Manatee are primarily threatened by coastal development and collisions with watercraft.
Slow Moving Aquatic Mammal Still Endangered

Found from Florida to Guyana, the West Indian manatee includes two subspecies.The Florida manatee (Trichecus manatus latirostris) is native to the southeastern United States, while the Antillean manatee (Trichecus manatus manatus) ranges through the Greater Antilles, the Gulf of Mexico and the Atlantic Coast of Central and South America.

The manatee is unusual in that it moves freely between saltwater and freshwater, preferring rivers and calm estuaries with plentiful underwater vegetation on which to feed with its prehensile lips. It typically forages at night by touch and smell and rests on the seafloor much of the day, rising periodically to breathe. In saline environments, manatees frequently search out freshwater springs, presumably to drink.

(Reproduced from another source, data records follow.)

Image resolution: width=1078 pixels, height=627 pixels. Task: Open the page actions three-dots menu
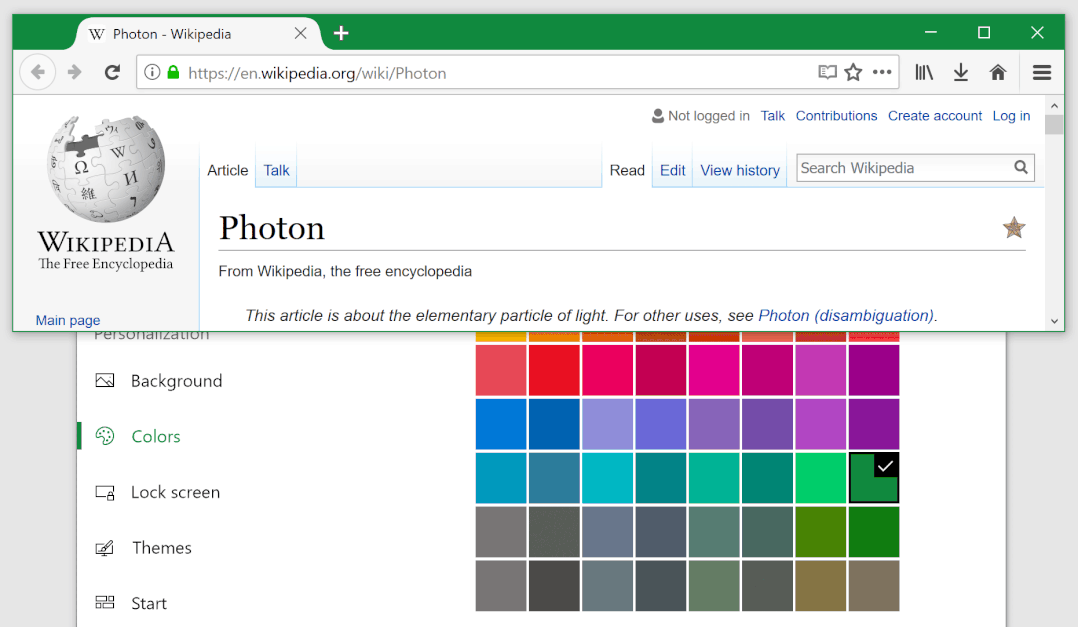[x=882, y=72]
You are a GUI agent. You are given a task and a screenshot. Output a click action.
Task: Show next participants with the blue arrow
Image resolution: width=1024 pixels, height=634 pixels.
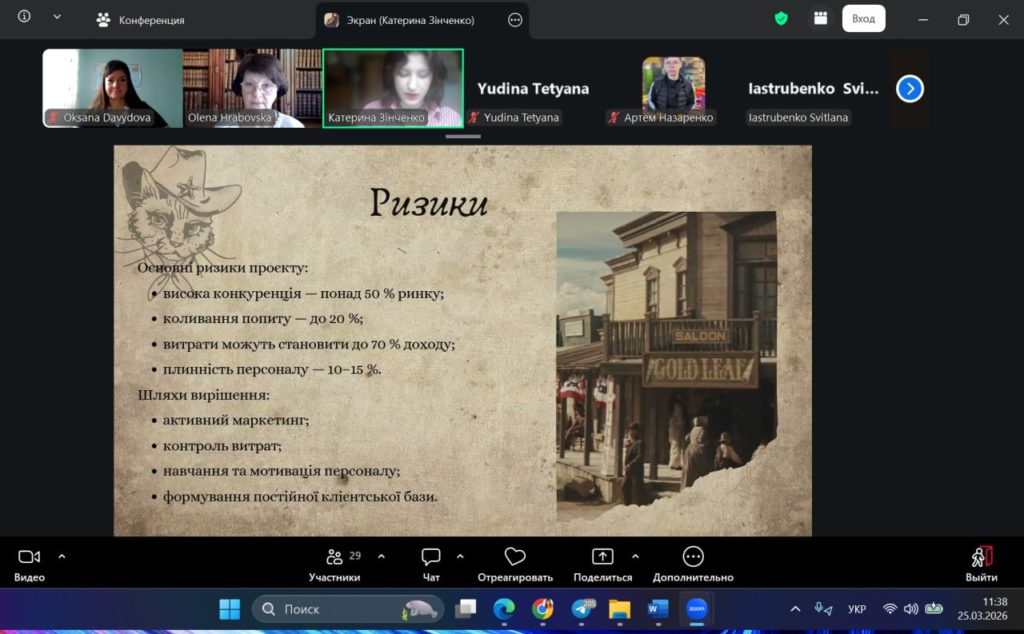click(909, 89)
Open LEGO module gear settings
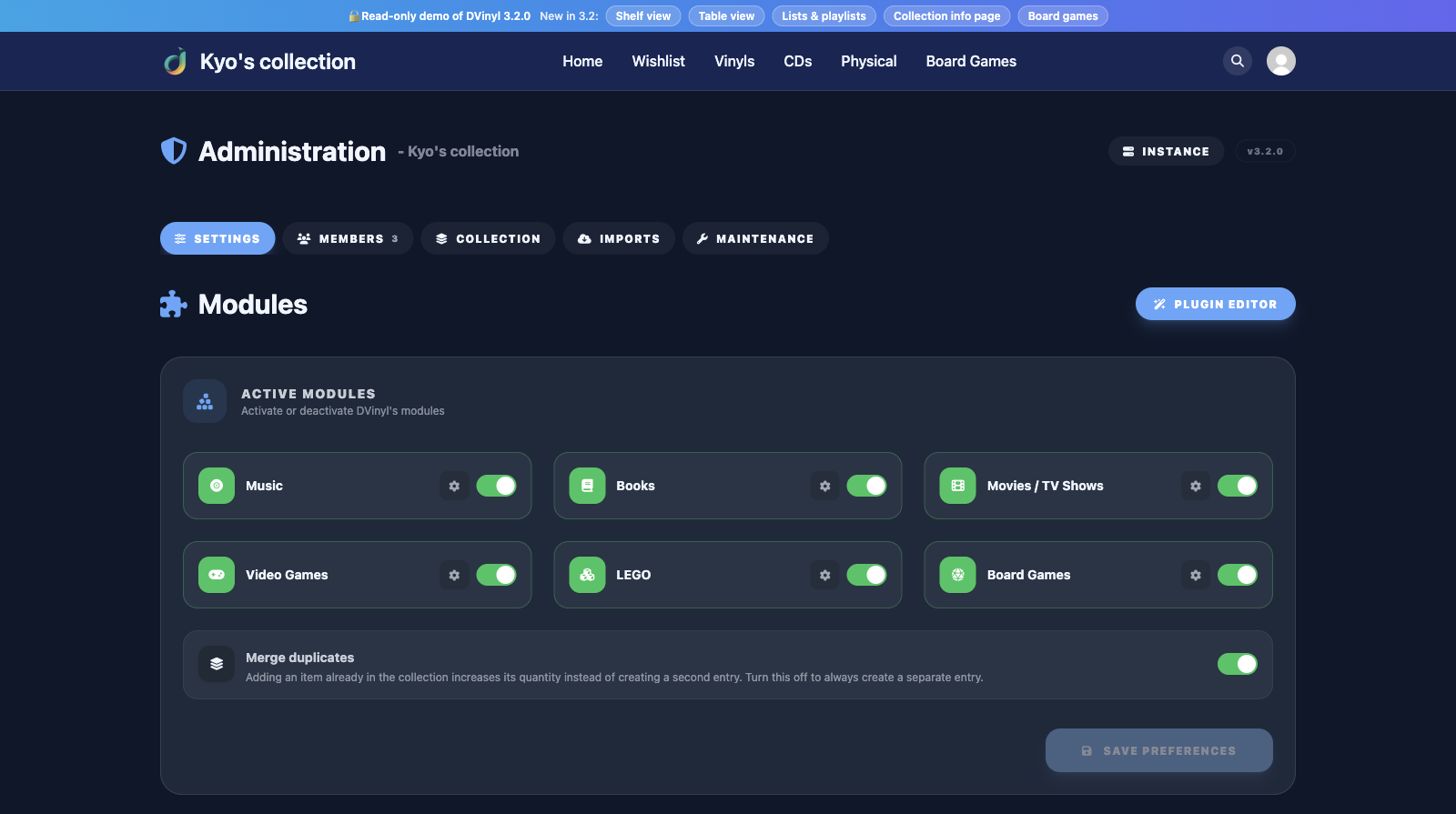Image resolution: width=1456 pixels, height=814 pixels. 824,575

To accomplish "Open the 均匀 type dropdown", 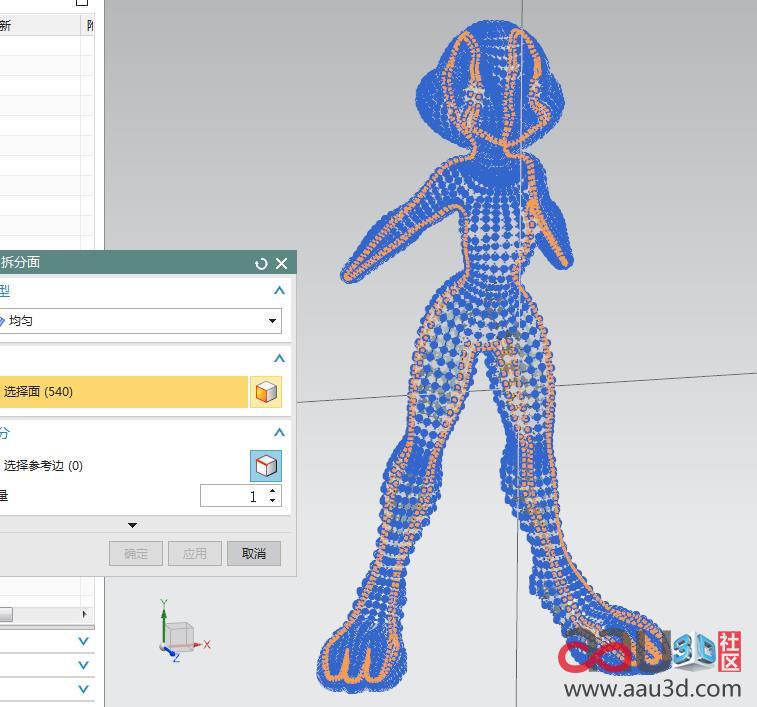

The manatee is large, weighing as much as 3,000 pounds, some stretching over 13 feet. They are social, usually living in family groups, which sometimes gather in larger herds. Gestation is about one year. This low rate of reproduction complicates preservation efforts. Protected under the Endangered Species Act of 1973 in the United States, they enjoy some form of protection along their entire range. However, the species remains endangered, primarily threatened by coastal development and collisions with watercraft, though they are also illegally hunted, entangled in nets and crushed or drowned in locks.